* _TASK BRIEF_
Lines of the records that hold the word "agent" are to be counted; give the number and nothing more.

*** Block opens ***

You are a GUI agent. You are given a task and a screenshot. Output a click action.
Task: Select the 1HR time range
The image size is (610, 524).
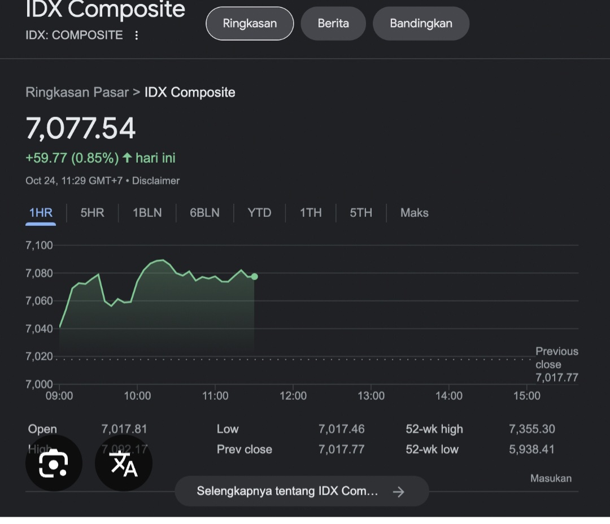pos(41,213)
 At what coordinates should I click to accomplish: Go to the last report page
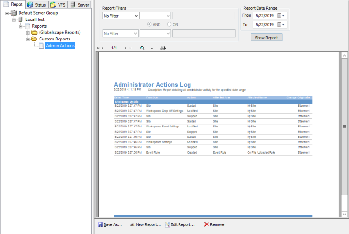[x=130, y=48]
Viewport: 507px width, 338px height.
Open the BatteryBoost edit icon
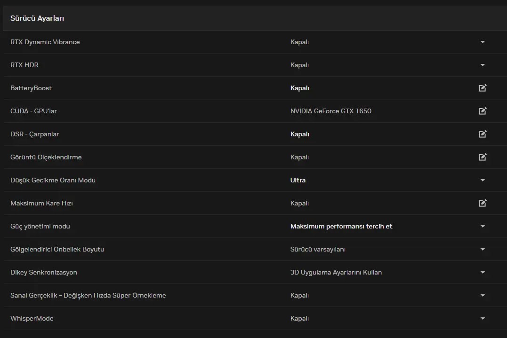pos(483,88)

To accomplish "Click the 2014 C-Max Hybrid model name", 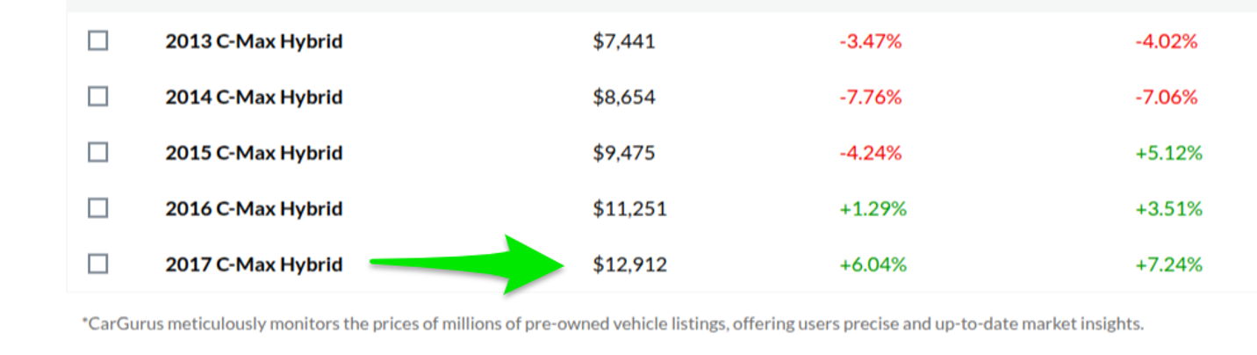I will point(254,97).
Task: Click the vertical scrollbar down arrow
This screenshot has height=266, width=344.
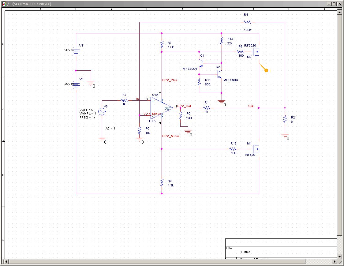Action: [x=339, y=256]
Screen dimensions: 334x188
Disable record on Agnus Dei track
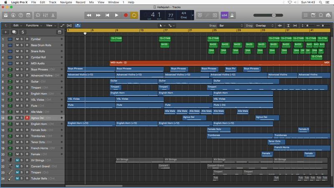click(x=27, y=118)
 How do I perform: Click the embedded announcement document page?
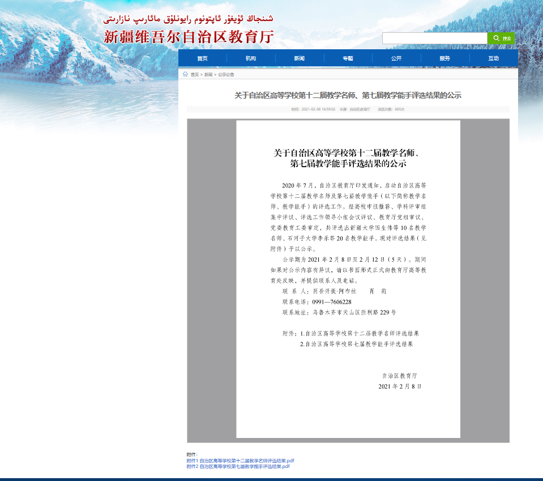tap(348, 283)
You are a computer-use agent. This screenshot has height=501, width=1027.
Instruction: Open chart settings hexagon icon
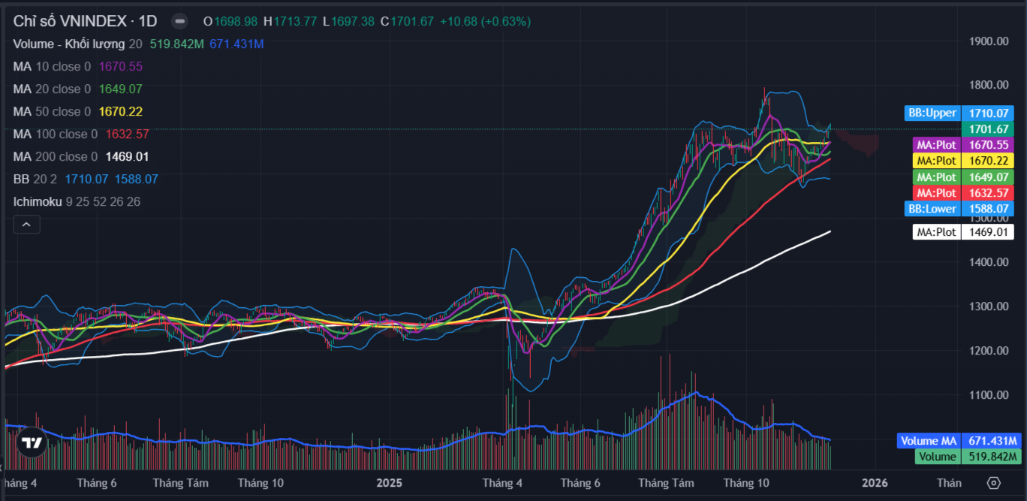point(994,482)
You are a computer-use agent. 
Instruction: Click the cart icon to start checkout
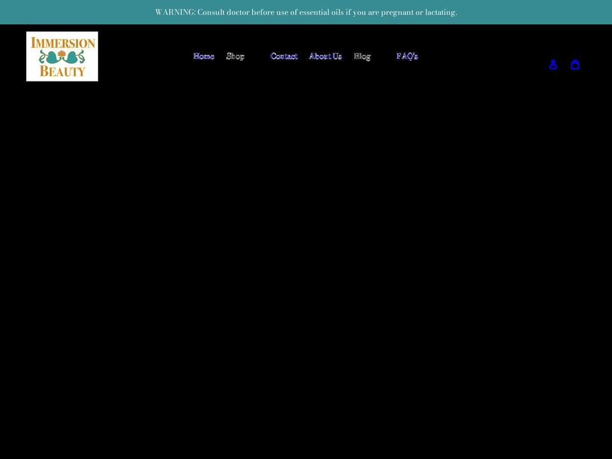pos(575,64)
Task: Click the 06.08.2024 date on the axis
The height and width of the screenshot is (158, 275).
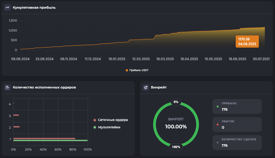Action: click(20, 59)
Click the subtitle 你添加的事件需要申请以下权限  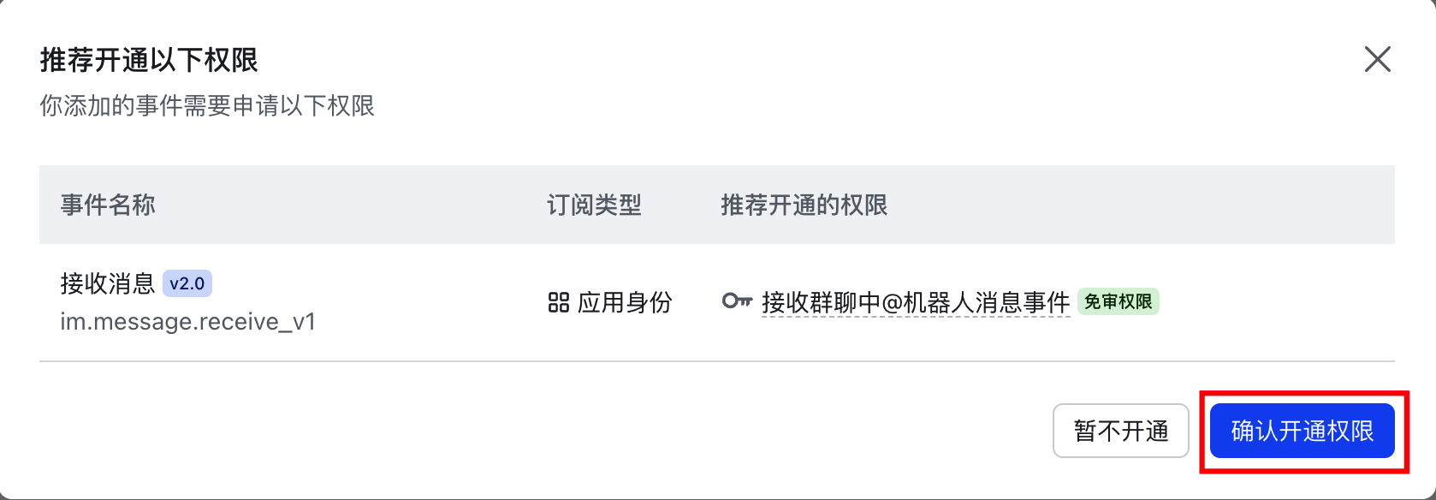(x=207, y=106)
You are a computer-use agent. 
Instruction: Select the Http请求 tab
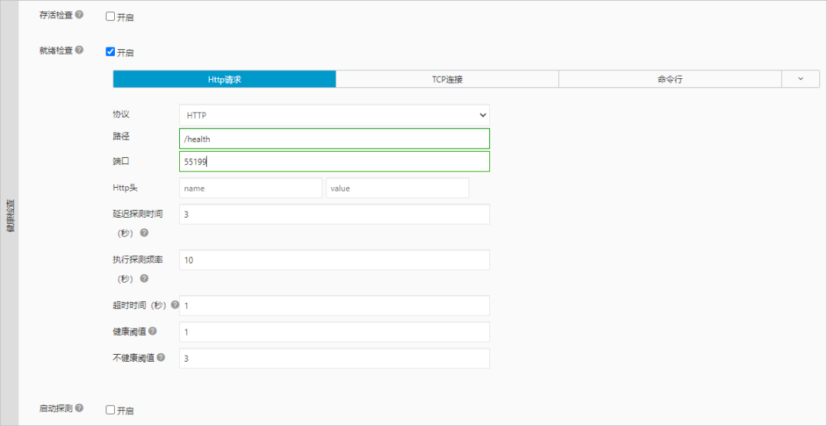[224, 79]
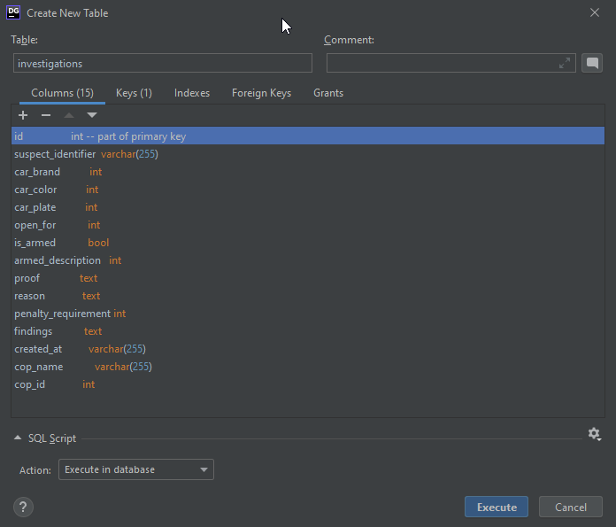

*** Block closes ***

* _ANSWER BELOW_
4